Send each entry back exactly as given, pictures excluded.
-------- MATERIAL FOR THIS EXERCISE --------
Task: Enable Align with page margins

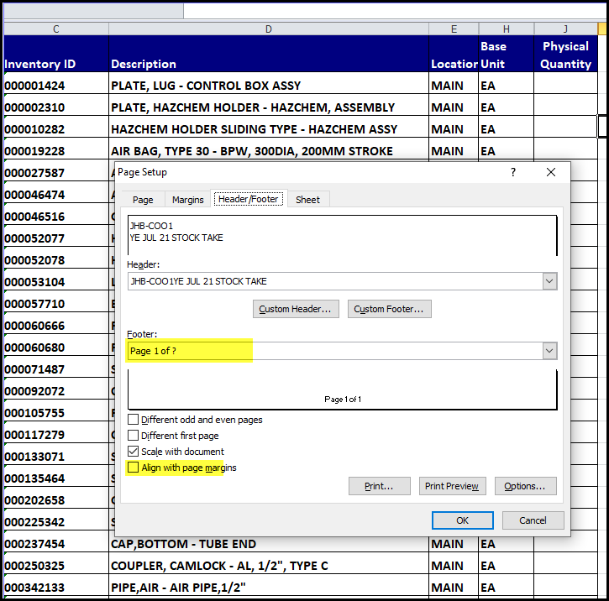Action: point(134,468)
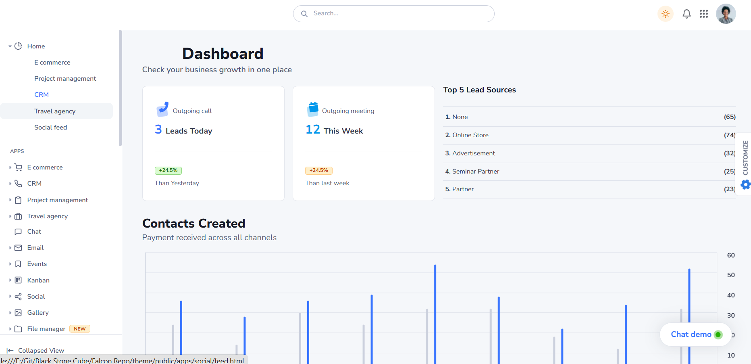Viewport: 751px width, 364px height.
Task: Select Travel agency under Home
Action: [55, 111]
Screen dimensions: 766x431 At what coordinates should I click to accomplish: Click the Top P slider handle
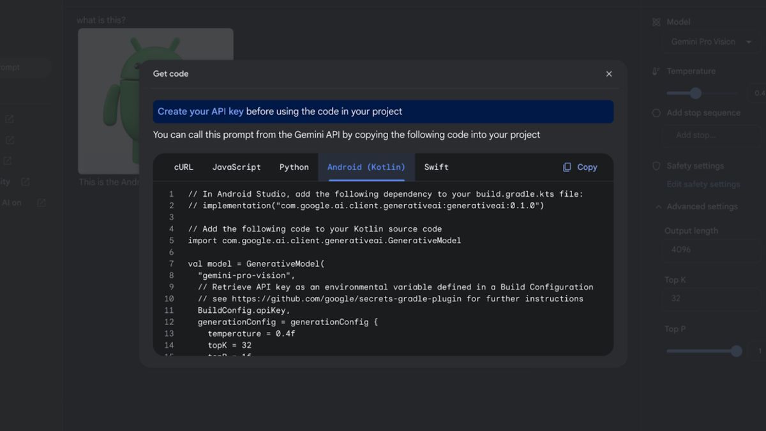[x=736, y=351]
--------
— ANSWER SECTION —
Task: Enable Align with page margins

Action: point(134,468)
Viewport: 751px width, 364px height.
Task: Select Travel agency under Home
Action: [55, 111]
Screen dimensions: 766x431 At what coordinates should I click to accomplish: Click the Top P slider handle
[x=736, y=351]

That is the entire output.